In January 2012, it was announced that Ewout Genemans alongside Junior Eurovision Song Contest 2007 co-host Kim-Lian van der Meij would present the contest later in the year. Genemans had been involved with the contest for the past two years, having hosted the Dutch national selection for the contest, Junior Songfestival in 2010 and 2011. In December 2011, Genemans signed a 2-year exclusivity deal with the host broadcaster to present shows only on their station. Dutch entertainer and singer Kim Lian reprised her role as host again, after hosting the contest from the Ahoy Arena in 2007 alongside Sipke Jan Bousema.
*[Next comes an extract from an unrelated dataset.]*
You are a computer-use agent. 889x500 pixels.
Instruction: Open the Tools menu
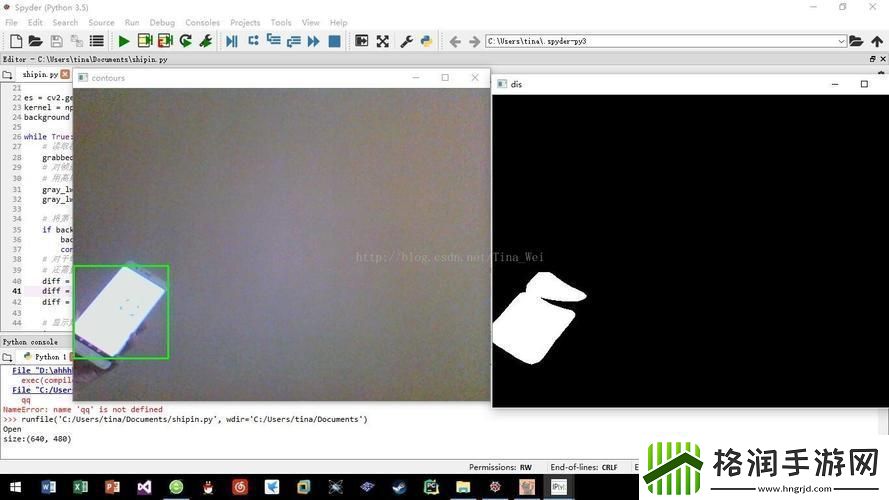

===Logo and graphic design===
The architect was Frits van Dongen. The motto for the contest was announced on 6 September 2012 as "Break The Ice". Tickets for the contest went on sale from 10 September 2012.

==Contest overview==
The event took place on 1 December 2012 at 20:15 CET. Twelve countries participated, with the running order published on 15 October 2012. All the countries competing were eligible to vote with the jury and televote, as well as a Kids Jury, eligible to vote. Ukraine won with 138 points, with Georgia and Armenia completing the top three. Moldova, Azerbaijan and Albania occupied the bottom three positions.

The show was opened with the song "Euphoria" from Loreen performed by 2011 Dutch representative Rachel Traets. The interval included Kim-Lian van der Meij, who specially written "Break the Ice" as the theme song for this contest, performed on stage whilst all the participants sang "We Can Be Heroes" to promote children's rights worldwide in cooperation with the Dutch charity, KidsRights Foundation and the 2009 winner Ralf Mackenbach performed also with his winning song "Click Clack".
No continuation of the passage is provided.